By Norris Burkes Nov 5 2023

There’s no holiday that expresses our fears like Halloween. So if you’re like me, you’re glad the spooky day has passed.

The celebration sees folks reveling in such phobias as arachnophobia, chiroptophobia, achluophobia and necrophobia. Respectively, the fear of spiders. bats, darkness and dead things.

But if you are ophidiophobic, you may want to pass on this column. Fortunately, the irrational fear of snakes never plagued our family.

That’s why years ago, when my then-teenage son, Michael, asked for a corn snake, his schoolteacher-mother obliged. She was firm in her belief that all children should have the chance to start their own animal kingdom.

But as we would discover, the most difficult thing about snakes is that like my teenage son, they tend to escape from their cage. Okay, we never put Michael in a cage – he had to go to school. But we did keep him in his room at night.

When his snake did escape, it usually returned within the week for food.
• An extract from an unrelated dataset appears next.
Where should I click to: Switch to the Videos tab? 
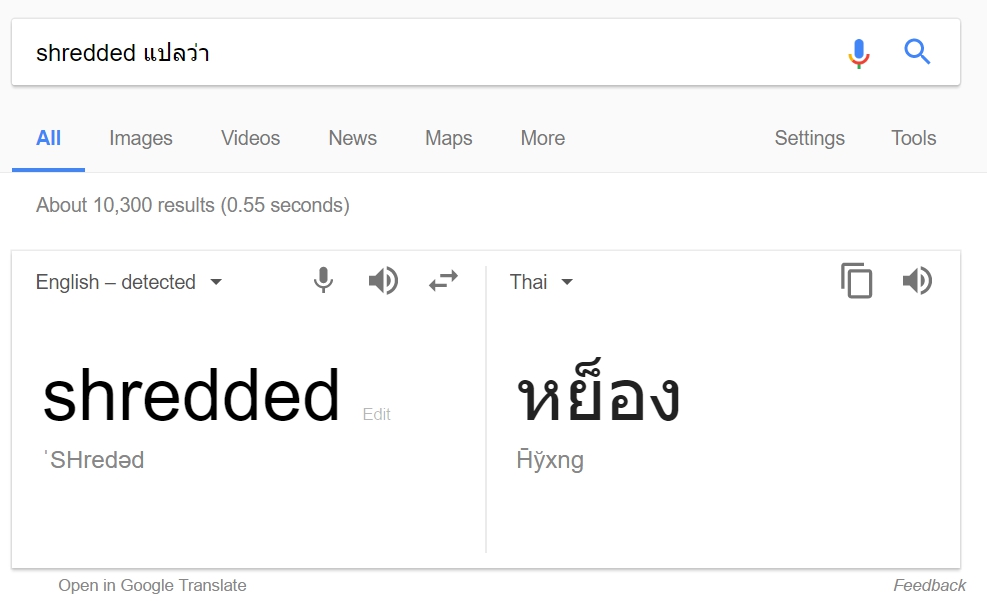point(250,138)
Its last getaway came on the eve of a visit from my snake-phobic mother and forced us to launch an all-out search for the critter.
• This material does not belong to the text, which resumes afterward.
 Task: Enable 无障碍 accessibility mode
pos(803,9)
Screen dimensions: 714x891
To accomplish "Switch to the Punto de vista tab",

Knowing that snakes will seek sheltered heat sources, we searched every heat source we could imagine until we finally noticed the pungent odor wafting from the laundry room.

Still unable to see anything, my wife and I tipped the cumbersome appliance to find that washing machine transmissions aren’t friendly environments for your average carbon-based life form.
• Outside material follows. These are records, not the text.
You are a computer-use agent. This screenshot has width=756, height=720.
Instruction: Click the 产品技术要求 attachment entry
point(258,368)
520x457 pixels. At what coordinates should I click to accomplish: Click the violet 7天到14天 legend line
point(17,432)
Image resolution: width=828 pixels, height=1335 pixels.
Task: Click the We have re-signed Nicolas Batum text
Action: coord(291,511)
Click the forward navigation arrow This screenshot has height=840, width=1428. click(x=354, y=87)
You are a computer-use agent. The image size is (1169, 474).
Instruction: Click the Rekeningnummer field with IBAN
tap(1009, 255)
Now I warn you that if you are blennophobic – afraid of slime – you should really give up on this column because our corn snake looked more like corn syrup – or maybe creamed corn. Take your pick.

But most especially if you are olfactophobic – afraid of smells – like the washing machine repairman who came to our house with his shirt pulled up over his face, you needn’t read on.

His only suggestion was that we call a biohazard team. The problem is that those teams have been known to bankrupt small cities.

So I determined to do this toxic cleanup myself. Armed with cleaners, disinfectants, sponges, paper towels and plastic gloves, I opened our washroom door and blasted the room in a “cover fire” of deodorizer.

Holding my emetophobia in check – fear of vomiting – I entered the toxic zone and was quickly driven back by my old nemesis – a gag reflex on a hair trigger.

Bolting from the room, I came to a hard stop in front of my wife who was wearing the look most husbands know. It was the same “You’re worthless!” look we get when the keys we’ve lost are in our other pocket.

“I’ll do this,” she said, “but you’ll need to get this machine into the backyard where I can work on it.”

“No problem,” I said.  An hour later, the machine sat in the open air which diluted the smell enough for me to remove the motor, transmission and some other thingamabobs I didn’t recognize.

True to her brag, my wife spent the next few hours disengaging the remains of the snake just as the sun began to set on the horribly long, hot day.

It had been a day of confronting our fears, including the pet owner’s worst fear – that of losing their pet. Nevertheless, each of us somehow found the courage to push aside our fears and accomplish what some had said couldn’t be done.

When I think of all the things that scare me in this world, I’m grateful that our spiritual beliefs can be a great source of courage. The Christian apostle, Paul, wrote that “God has not given us the spirit of fear, but of power, and of love, and of a sound mind.”

As for the washing machine, I was struck with a severe case of mechanophobia – fear of machines. Fortunately, I pressed past my chrometophobia – fear of spending money—and paid a repairman to put those thingamabobs back in place.

 

Buy my latest book, “Tell It To the Chaplain” on my website, Amazon or by sending me $20. Send comments to comment@thechaplain.net. Leave recorded comments at (843) 608-9715 or write 10556 Combie Rd Suite 6643 Auburn, CA 95602.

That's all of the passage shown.